Are these two ‘types of office’ the new hybrid working models?

12 Aug 2021

Are these two ‘types of office’ the new hybrid working models?
If you have a desk-based job role, chances are you’re currently working from home, or have done so at some stage this year. Whether you’re someone who is relishing it, sick of it, or a little of both, the big questions running through employers’ minds are “How can we make our workplaces more attractive and encourage a return to the office, even if for half the week?”

New data from a recent CBRE report confirms that CBD vacancy is up (across retail and office). However, the past 16 months has provided businesses with the time to review their hybrid working models. They have sought to forecast what their ‘new normal’ may mean for employees, office design, operations and even recruitment.

What we are beginning to see are two different types of offices emerge in a post pandemic environment.

1. The ‘office as an attractor’

Experience is importantly now being layered into offices. As a minimum, employers have already set out to make the workplace and working zones safe and easy to access for employees. Businesses are committed to provide assurance that environments are hygienic and that there is room to work, distantly too, for all types of work required, particularly if it is focused or private work.

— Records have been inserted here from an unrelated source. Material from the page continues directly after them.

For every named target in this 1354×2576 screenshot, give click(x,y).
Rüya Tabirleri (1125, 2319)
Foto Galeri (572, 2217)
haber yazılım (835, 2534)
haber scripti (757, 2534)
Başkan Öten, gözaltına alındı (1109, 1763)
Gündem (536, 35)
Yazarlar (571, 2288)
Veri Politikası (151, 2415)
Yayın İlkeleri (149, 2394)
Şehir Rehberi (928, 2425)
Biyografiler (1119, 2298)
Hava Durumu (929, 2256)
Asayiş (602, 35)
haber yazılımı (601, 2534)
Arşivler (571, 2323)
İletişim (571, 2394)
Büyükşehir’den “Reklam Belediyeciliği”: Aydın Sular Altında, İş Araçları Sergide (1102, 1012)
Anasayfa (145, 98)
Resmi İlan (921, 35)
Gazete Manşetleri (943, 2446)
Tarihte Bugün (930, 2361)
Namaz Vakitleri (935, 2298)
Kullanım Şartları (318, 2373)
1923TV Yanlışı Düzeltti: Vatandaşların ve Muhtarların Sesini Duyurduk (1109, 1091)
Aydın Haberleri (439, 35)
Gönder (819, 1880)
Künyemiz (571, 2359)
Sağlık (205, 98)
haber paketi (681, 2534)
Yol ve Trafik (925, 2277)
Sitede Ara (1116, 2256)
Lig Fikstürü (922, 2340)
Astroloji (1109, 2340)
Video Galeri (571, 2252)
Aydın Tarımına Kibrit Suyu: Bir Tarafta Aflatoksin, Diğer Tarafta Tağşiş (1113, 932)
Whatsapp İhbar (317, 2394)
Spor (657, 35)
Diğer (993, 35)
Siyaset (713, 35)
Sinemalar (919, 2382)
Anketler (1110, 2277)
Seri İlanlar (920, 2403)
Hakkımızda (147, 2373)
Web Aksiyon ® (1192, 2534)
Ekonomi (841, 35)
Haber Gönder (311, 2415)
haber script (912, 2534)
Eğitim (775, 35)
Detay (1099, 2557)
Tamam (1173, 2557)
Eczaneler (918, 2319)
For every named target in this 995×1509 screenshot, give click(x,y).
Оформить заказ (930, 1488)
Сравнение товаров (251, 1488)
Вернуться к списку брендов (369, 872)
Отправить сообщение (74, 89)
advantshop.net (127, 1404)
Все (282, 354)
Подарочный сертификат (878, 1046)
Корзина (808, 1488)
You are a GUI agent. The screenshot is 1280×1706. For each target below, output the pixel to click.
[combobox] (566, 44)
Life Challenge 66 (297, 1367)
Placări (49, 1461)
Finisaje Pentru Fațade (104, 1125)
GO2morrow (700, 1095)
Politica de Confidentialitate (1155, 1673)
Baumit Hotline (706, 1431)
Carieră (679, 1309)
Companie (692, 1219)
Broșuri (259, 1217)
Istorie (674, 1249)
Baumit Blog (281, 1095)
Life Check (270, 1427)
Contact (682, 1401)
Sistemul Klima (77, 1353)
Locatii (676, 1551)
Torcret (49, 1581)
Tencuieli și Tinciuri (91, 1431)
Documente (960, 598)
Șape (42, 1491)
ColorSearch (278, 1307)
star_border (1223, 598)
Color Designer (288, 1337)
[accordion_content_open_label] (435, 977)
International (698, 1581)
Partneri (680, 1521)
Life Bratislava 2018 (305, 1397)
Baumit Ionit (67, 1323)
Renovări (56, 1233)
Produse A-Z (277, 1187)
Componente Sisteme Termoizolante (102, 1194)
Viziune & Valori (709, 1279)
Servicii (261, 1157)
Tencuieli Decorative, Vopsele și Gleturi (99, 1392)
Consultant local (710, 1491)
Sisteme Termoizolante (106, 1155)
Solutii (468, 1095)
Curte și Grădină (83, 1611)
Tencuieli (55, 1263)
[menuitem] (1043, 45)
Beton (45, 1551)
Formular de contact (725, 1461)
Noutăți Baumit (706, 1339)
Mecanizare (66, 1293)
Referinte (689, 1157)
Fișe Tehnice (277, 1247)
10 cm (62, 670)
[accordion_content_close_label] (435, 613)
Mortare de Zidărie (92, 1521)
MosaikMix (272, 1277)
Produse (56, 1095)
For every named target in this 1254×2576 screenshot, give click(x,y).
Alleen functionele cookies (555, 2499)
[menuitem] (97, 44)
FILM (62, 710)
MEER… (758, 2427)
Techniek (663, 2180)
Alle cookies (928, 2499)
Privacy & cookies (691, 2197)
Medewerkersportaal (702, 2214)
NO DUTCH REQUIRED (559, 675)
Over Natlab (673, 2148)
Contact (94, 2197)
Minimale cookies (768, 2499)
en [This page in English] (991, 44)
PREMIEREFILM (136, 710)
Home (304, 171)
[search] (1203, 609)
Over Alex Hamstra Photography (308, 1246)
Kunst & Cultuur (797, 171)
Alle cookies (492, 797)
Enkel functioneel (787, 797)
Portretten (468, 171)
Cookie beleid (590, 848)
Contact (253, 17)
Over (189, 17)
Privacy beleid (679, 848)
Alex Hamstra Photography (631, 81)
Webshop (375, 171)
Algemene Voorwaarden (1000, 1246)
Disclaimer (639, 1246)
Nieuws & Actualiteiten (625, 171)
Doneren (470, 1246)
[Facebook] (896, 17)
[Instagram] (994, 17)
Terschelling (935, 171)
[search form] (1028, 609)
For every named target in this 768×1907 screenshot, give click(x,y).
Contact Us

For occupiers in large buildings who are provided building management through their landlord, innovative technology on digital and experience platforms such as Host has been a crucial support during the pandemic. They quickly enable valuable services with automated, streamline ways to connect and communicate directly with the building community. These extend beyond simple checking in and out, but also enable a way to access a full spectrum of wellness resources, access catering offerings and bookable spaces in an easy safe way. Host facilitates a direct and personal way to communicate with all tenant customers, operational staff and even visitors on premises to provide updates and work requirements that are changing at a rapid pace.

The challenges employers will need to solve are, competing with time and encouraging employees to invest in the commute, and the perception that when people arrive at the office, half of their colleagues are still at home. This hybrid workplace may lead to exclusivity and silos and may contribute to a poor workplace culture, which is crucial to avoid. Therefore, employers need to create this attractive workplace environment and to maintain a positive social culture that we’re inherently drawn to.

2. The ‘office as a destination’

This hybrid format enables workers to deliver their roles mostly from home and to come into the office space to socialise and deeply connect and collaborate with partners and clients whereby everyone is required in the office together. This is a revolutionary change to the hybrid office approach and closes the gap to what the office means and its true purpose.

The locations of the office themselves are being rethought. Some companies are entering into new location leases outside of CBD’s and into smaller but more vibrant neighbourhoods.

Workspace design will enhance lifestyle through space that optimises wellness, fitness and more meaningful work relationships. Some businesses will also be considering owned conference facilities, residential accommodation and specialised client spaces and brand showcases too.

Amongst many other elements, these new spaces will allow full autonomy over capacity, operations and the time to meet, factors that have so far been unmanageable and interrupted throughout the pandemic.

Needless to say, technology and use of full stack experience applications like Host, will be required to maintain the seamless integration of large-scale premises and to allow employees across varying teams and divisions to come together quickly.

A new culture is the key required to drive this style of office. A destination workplace doesn’t exist on a nine to five, it is flexible and requires trust. The generation in this new culture is sensitive and mindful about work, and is one that asks questions, interprets data and who collaborate to invent this new future.

An example of this forward-thinking hybrid model is a PwC initiative, linking KPI’s to the salaries of graduates. Meeting milestones will be the indicator of earnings, and helps ensure commitment amongst employees, while offering them flexibility in their hybrid working styles. To support this function and enable lifelong learning, PwC is investing $15 million to establish a PwC Academy.

Another example being deployed by sophisticated landlords is the embedding of workplace consultants into their teams to help their tenant customers navigate this new world of office. Charter Hall, Lendlease and Dexus are all providing these services in commercial office real estate. It’s a concept borrowed from their retail landlord cousins. Whereby food consultants were employed to help food court retailers learn the intricacies driving efficiency in service, delivery and sales from their food court shops for decades.

Should ‘office as a destination’ create momentum, it’s likely we will begin to see this two-fold in office leasing. Either a move to more, but smaller local premises, or alternatively an increase in larger office space. The latter in brand building locations and superior grade facilities that business can use in different ways. Time will tell which office style Australian companies will begin to implement. It’s likely that any changes will occur in a staggered process – with larger nationals leading the charge and setting examples for others to review and follow.